Three nights in a row! I wish I’d been able to hear the one entitled “Constructive Fanaticism.” I’m pretty dubious about that.
At first I mistakenly thought these were delivered by Rice biology professor Charles Philpott, but that immediately felt wrong. The answer, as usual, is found in the Thresher. (Surprise of the day: The Thresher had a Religion Editor.)
Note: I’m taking the rest of the week off, although I do have something squirreled away for Thanksgiving Day.
Can’t quite understand why a young Hank Hudspeth would have been lecturing the men of Baker College about “Overpopulation,” but I bet he made it entertaining.
The same issue of the Thresher that contained the article above on Dr. Philpott’s talks (Nov. 13, 1959), also included a short advance piece on Hudspeth’s (who had graduated from Rice 19 years earlier, BTW) with this prospective summary:
“As background Mr. Hudspeth will point out that from the beginning of mankind to the birth of Christ, the world population remained at about one-half billion people. By the Seventeenth Century, the world population had increased to three-fourths billion people. Today the world population has jumped to 2.8 billion people, and the outlook for the future, in our time, is a world population of possibly five billion.

> **Supplied entries**:

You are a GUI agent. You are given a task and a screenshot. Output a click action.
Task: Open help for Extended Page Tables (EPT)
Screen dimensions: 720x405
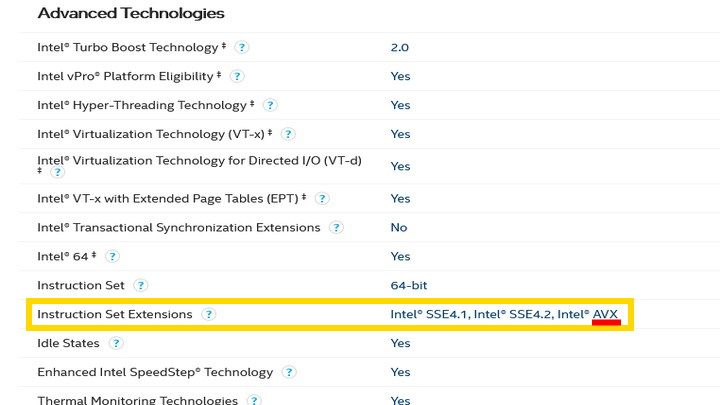click(323, 199)
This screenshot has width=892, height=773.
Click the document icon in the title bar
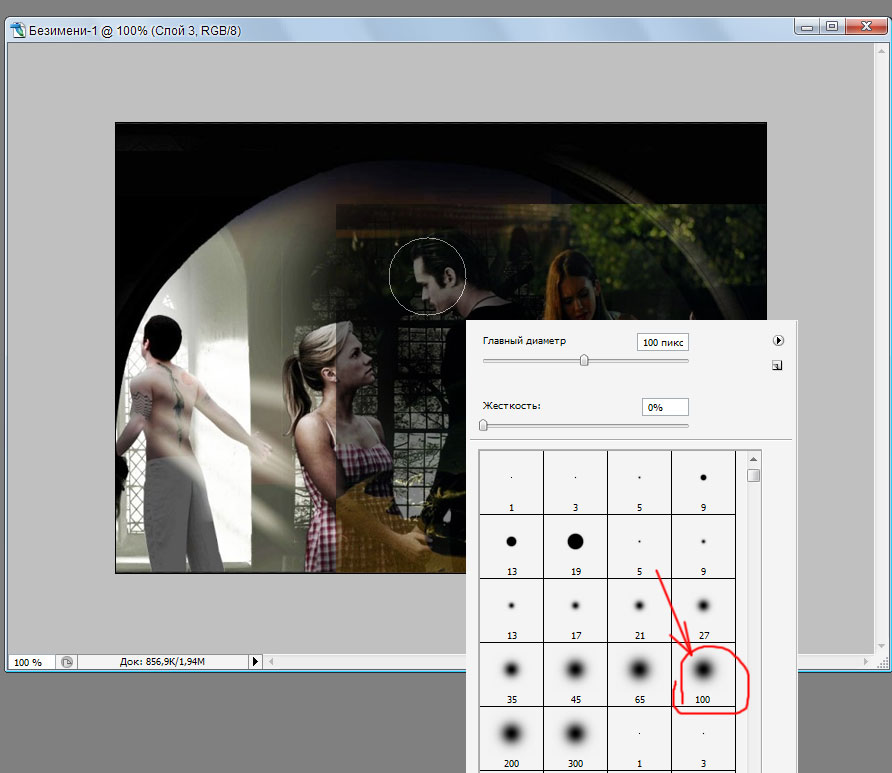click(17, 31)
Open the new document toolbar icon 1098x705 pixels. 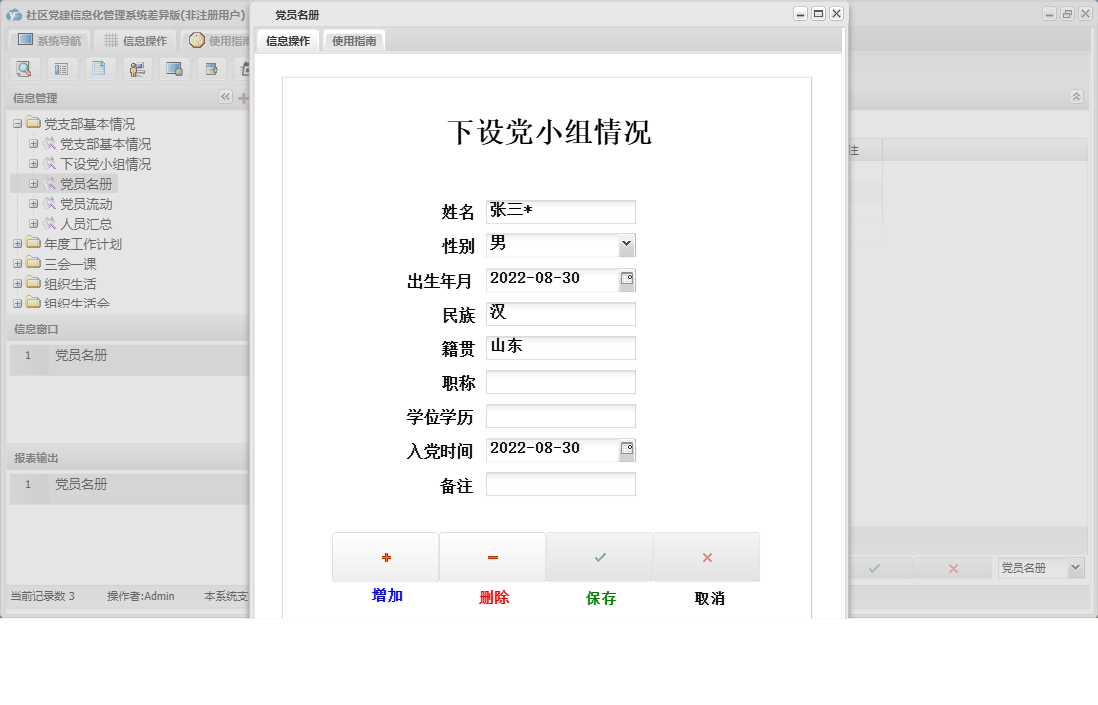(99, 68)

> **Problem to work on**:
Return the post about 1959 lectures at Rice in full, word for word. The data has no connection to the post about 1959 lectures at Rice.

> **Solution**:
Three nights in a row! I wish I’d been able to hear the one entitled “Constructive Fanaticism.” I’m pretty dubious about that.
At first I mistakenly thought these were delivered by Rice biology professor Charles Philpott, but that immediately felt wrong. The answer, as usual, is found in the Thresher. (Surprise of the day: The Thresher had a Religion Editor.)
Note: I’m taking the rest of the week off, although I do have something squirreled away for Thanksgiving Day.
Can’t quite understand why a young Hank Hudspeth would have been lecturing the men of Baker College about “Overpopulation,” but I bet he made it entertaining.
The same issue of the Thresher that contained the article above on Dr. Philpott’s talks (Nov. 13, 1959), also included a short advance piece on Hudspeth’s (who had graduated from Rice 19 years earlier, BTW) with this prospective summary:
“As background Mr. Hudspeth will point out that from the beginning of mankind to the birth of Christ, the world population remained at about one-half billion people. By the Seventeenth Century, the world population had increased to three-fourths billion people. Today the world population has jumped to 2.8 billion people, and the outlook for the future, in our time, is a world population of possibly five billion.